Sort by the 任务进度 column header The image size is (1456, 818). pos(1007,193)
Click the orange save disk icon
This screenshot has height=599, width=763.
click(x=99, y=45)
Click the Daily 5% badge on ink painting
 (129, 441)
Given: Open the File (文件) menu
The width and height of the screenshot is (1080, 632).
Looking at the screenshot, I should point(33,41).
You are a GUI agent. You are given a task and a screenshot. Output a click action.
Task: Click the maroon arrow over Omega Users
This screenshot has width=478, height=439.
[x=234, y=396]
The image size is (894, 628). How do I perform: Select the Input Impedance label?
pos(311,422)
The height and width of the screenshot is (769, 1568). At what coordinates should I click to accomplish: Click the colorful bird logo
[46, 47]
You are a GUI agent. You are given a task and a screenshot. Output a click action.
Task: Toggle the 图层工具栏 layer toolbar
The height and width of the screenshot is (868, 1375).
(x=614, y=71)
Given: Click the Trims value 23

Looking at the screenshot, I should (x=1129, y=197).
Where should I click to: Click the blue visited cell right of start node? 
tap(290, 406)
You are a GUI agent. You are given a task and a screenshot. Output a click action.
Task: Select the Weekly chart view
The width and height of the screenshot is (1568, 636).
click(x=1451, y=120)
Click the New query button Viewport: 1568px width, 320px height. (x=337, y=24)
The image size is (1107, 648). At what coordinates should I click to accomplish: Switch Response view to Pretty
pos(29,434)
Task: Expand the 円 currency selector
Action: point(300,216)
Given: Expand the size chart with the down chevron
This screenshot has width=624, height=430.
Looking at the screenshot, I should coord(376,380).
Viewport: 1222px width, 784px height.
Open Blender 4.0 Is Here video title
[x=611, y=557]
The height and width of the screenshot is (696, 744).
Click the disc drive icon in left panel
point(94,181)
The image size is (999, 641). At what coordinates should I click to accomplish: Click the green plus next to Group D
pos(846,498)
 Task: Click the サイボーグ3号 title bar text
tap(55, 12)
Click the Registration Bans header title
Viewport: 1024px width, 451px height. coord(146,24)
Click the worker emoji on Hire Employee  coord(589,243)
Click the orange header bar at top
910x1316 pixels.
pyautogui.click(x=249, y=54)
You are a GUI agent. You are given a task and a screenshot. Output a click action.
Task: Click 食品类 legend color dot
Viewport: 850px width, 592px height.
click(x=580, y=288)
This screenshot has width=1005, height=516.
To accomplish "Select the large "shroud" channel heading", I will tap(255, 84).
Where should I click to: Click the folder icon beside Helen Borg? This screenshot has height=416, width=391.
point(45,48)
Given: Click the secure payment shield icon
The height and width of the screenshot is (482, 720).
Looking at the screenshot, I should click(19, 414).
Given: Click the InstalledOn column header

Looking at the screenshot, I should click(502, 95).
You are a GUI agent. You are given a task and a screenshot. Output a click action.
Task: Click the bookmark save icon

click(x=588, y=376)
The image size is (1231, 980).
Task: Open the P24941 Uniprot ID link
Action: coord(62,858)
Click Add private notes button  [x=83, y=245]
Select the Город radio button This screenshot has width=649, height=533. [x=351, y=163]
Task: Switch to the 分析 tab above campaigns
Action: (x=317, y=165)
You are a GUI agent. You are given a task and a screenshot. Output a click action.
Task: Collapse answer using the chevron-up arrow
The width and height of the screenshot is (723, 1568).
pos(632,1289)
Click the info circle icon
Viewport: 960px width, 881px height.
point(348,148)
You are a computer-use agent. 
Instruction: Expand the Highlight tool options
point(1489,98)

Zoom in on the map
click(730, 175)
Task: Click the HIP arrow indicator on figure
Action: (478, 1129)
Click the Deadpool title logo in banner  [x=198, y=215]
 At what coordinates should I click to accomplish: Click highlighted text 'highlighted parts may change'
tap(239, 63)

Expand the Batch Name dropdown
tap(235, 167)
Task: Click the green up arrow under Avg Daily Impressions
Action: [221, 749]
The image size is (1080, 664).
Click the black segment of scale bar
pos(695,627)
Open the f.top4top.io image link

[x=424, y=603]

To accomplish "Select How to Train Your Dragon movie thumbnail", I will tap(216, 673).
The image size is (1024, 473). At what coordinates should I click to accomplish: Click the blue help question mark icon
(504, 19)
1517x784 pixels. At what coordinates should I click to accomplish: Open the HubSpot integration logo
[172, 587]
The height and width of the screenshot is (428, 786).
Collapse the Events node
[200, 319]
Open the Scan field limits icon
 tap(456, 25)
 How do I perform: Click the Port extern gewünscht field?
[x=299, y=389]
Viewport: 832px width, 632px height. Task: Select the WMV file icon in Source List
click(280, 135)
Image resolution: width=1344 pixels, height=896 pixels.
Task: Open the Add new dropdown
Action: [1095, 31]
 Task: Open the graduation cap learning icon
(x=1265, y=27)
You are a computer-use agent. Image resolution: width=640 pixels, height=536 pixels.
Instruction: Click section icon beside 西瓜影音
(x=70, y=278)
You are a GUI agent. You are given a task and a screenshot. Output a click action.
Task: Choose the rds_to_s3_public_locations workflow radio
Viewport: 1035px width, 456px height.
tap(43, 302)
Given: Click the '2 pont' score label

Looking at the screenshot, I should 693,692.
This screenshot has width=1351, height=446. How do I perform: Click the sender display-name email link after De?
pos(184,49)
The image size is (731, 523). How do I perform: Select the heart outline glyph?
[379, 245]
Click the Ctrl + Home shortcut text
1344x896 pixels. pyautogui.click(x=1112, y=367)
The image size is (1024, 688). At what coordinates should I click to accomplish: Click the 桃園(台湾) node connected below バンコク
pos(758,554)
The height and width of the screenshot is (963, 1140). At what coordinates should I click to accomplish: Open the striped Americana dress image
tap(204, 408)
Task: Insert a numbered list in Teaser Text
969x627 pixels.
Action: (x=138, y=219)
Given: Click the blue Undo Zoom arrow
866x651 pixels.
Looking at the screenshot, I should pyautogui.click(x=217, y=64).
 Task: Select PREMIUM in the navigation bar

○ ○ ○ ○ ○ ○ ○

### Requirement
Would you please copy the whole listing exactly as given?

### Response below
Sort by the 任务进度 column header The image size is (1456, 818). pos(1007,193)
Click the orange save disk icon
This screenshot has height=599, width=763.
click(x=99, y=45)
Click the Daily 5% badge on ink painting
 (129, 441)
Given: Open the File (文件) menu
The width and height of the screenshot is (1080, 632).
Looking at the screenshot, I should point(33,41).
You are a GUI agent. You are given a task and a screenshot. Output a click action.
Task: Click the maroon arrow over Omega Users
This screenshot has width=478, height=439.
[x=234, y=396]
The image size is (894, 628). How do I perform: Select the Input Impedance label?
pos(311,422)
The height and width of the screenshot is (769, 1568). At what coordinates should I click to accomplish: Click the colorful bird logo
[46, 47]
You are a GUI agent. You are given a task and a screenshot. Output a click action.
Task: Toggle the 图层工具栏 layer toolbar
The height and width of the screenshot is (868, 1375).
(x=614, y=71)
Given: Click the Trims value 23

Looking at the screenshot, I should (x=1129, y=197).
Where should I click to: Click the blue visited cell right of start node? 
tap(290, 406)
You are a GUI agent. You are given a task and a screenshot. Output a click action.
Task: Select the Weekly chart view
The width and height of the screenshot is (1568, 636).
click(x=1451, y=120)
Click the New query button Viewport: 1568px width, 320px height. (x=337, y=24)
The image size is (1107, 648). At what coordinates should I click to accomplish: Switch Response view to Pretty
pos(29,434)
Task: Expand the 円 currency selector
Action: point(300,216)
Given: Expand the size chart with the down chevron
This screenshot has width=624, height=430.
Looking at the screenshot, I should coord(376,380).
Viewport: 1222px width, 784px height.
Open Blender 4.0 Is Here video title
[x=611, y=557]
The height and width of the screenshot is (696, 744).
Click the disc drive icon in left panel
point(94,181)
The image size is (999, 641). At what coordinates should I click to accomplish: Click the green plus next to Group D
pos(846,498)
 Task: Click the サイボーグ3号 title bar text
tap(55, 12)
Click the Registration Bans header title
Viewport: 1024px width, 451px height. coord(146,24)
Click the worker emoji on Hire Employee  coord(589,243)
Click the orange header bar at top
910x1316 pixels.
pyautogui.click(x=249, y=54)
You are a GUI agent. You are given a task and a screenshot. Output a click action.
Task: Click 食品类 legend color dot
Viewport: 850px width, 592px height.
click(x=580, y=288)
This screenshot has width=1005, height=516.
To accomplish "Select the large "shroud" channel heading", I will tap(255, 84).
Where should I click to: Click the folder icon beside Helen Borg? This screenshot has height=416, width=391.
point(45,48)
Given: Click the secure payment shield icon
The height and width of the screenshot is (482, 720).
Looking at the screenshot, I should click(19, 414).
Given: Click the InstalledOn column header

Looking at the screenshot, I should click(502, 95).
You are a GUI agent. You are given a task and a screenshot. Output a click action.
Task: Click the bookmark save icon

click(x=588, y=376)
The image size is (1231, 980).
Task: Open the P24941 Uniprot ID link
Action: coord(62,858)
Click Add private notes button  [x=83, y=245]
Select the Город radio button This screenshot has width=649, height=533. [x=351, y=163]
Task: Switch to the 分析 tab above campaigns
Action: (x=317, y=165)
You are a GUI agent. You are given a task and a screenshot. Output a click action.
Task: Collapse answer using the chevron-up arrow
The width and height of the screenshot is (723, 1568).
pos(632,1289)
Click the info circle icon
Viewport: 960px width, 881px height.
point(348,148)
You are a computer-use agent. 
Instruction: Expand the Highlight tool options
point(1489,98)

Zoom in on the map
click(730, 175)
Task: Click the HIP arrow indicator on figure
Action: (478, 1129)
Click the Deadpool title logo in banner  [x=198, y=215]
 At what coordinates should I click to accomplish: Click highlighted text 'highlighted parts may change'
tap(239, 63)

Expand the Batch Name dropdown
tap(235, 167)
Task: Click the green up arrow under Avg Daily Impressions
Action: [221, 749]
The image size is (1080, 664).
Click the black segment of scale bar
pos(695,627)
Open the f.top4top.io image link

[x=424, y=603]

To accomplish "Select How to Train Your Dragon movie thumbnail", I will tap(216, 673).
The image size is (1024, 473). At what coordinates should I click to accomplish: Click the blue help question mark icon
(504, 19)
1517x784 pixels. At what coordinates should I click to accomplish: Open the HubSpot integration logo
[172, 587]
The height and width of the screenshot is (428, 786).
Collapse the Events node
[200, 319]
Open the Scan field limits icon
 tap(456, 25)
 How do I perform: Click the Port extern gewünscht field?
[x=299, y=389]
Viewport: 832px width, 632px height. Task: Select the WMV file icon in Source List
click(280, 135)
Image resolution: width=1344 pixels, height=896 pixels.
Task: Open the Add new dropdown
Action: [1095, 31]
 Task: Open the graduation cap learning icon
(x=1265, y=27)
You are a computer-use agent. Image resolution: width=640 pixels, height=536 pixels.
Instruction: Click section icon beside 西瓜影音
(x=70, y=278)
You are a GUI agent. You are given a task and a screenshot. Output a click action.
Task: Choose the rds_to_s3_public_locations workflow radio
Viewport: 1035px width, 456px height.
tap(43, 302)
Given: Click the '2 pont' score label

Looking at the screenshot, I should 693,692.
This screenshot has width=1351, height=446. How do I perform: Click the sender display-name email link after De?
pos(184,49)
The image size is (731, 523). How do I perform: Select the heart outline glyph?
[379, 245]
Click the Ctrl + Home shortcut text
1344x896 pixels. pyautogui.click(x=1112, y=367)
The image size is (1024, 688). At what coordinates should I click to accomplish: Click the 桃園(台湾) node connected below バンコク
pos(758,554)
The height and width of the screenshot is (963, 1140). At what coordinates should I click to accomplish: Open the striped Americana dress image
tap(204, 408)
Task: Insert a numbered list in Teaser Text
969x627 pixels.
Action: (x=138, y=219)
Given: Click the blue Undo Zoom arrow
866x651 pixels.
Looking at the screenshot, I should pyautogui.click(x=217, y=64).
 Task: Select PREMIUM in the navigation bar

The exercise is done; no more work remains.